Set problem 1:
Decide whether each statement below agrees with the interview advice text, answering yes or no and quoting the deciding words of the text: (a) The text names money as the most obvious reason for changing jobs. (b) The text recommends giving money as the answer. (c) New technologies appear among the reasons the text suggests using.
Set problem 2:
Reproduce word for word the stretch of the interview advice text from "This will show" through "be its part.".

Text block:
* start *
Why are you changing jobs?

The most obvious answer is money. But by no means answer like that; it needs to be more professional. Use the following reasons:

  • want more responsibilities and development;
  • new technologies;
  • want to work in bigger/smaller companies;
  • want to work online/offline.

This will show your interest in development and learning. The best response would be something like this:

I’ve had a great time in “X”. However, there were no growth opportunities for me. I am interested in development and growth, and I really wish of being able to… I am looking for a position in which I can use my overall/new experience. I am really impressed with your company. My goal right now is to find a position at a company where I can grow and take on new challenges. I wanted a new challenge. There wasn’t room for growth with my previous employer. I am interested in development and growth, I really wish to be able to... This job seems like an excellent match for my experience and skills. Actually, I simply find what you’re doing/building/producing very important and would like to be its part.

Feel free to add from yourself and modify the suggested sample.

Do you have any experience in …? 

If you're a senior developer with an excellent grasp of what you're being asked, great. But what if you don't?
* end *
Dataset extract:
* start *
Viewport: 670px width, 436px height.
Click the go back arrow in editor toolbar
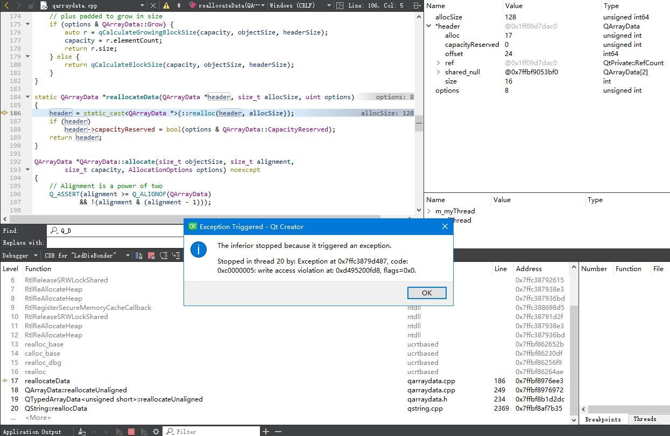(x=6, y=5)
* end *
Task solution 1:
(a) Yes: "The most obvious answer is money."
(b) No: "But by no means answer like that; it needs to be more professional."
(c) Yes: "new technologies"

Task solution 2:
This will show your interest in development and learning. The best response would be something like this:

I’ve had a great time in “X”. However, there were no growth opportunities for me. I am interested in development and growth, and I really wish of being able to… I am looking for a position in which I can use my overall/new experience. I am really impressed with your company. My goal right now is to find a position at a company where I can grow and take on new challenges. I wanted a new challenge. There wasn’t room for growth with my previous employer. I am interested in development and growth, I really wish to be able to... This job seems like an excellent match for my experience and skills. Actually, I simply find what you’re doing/building/producing very important and would like to be its part.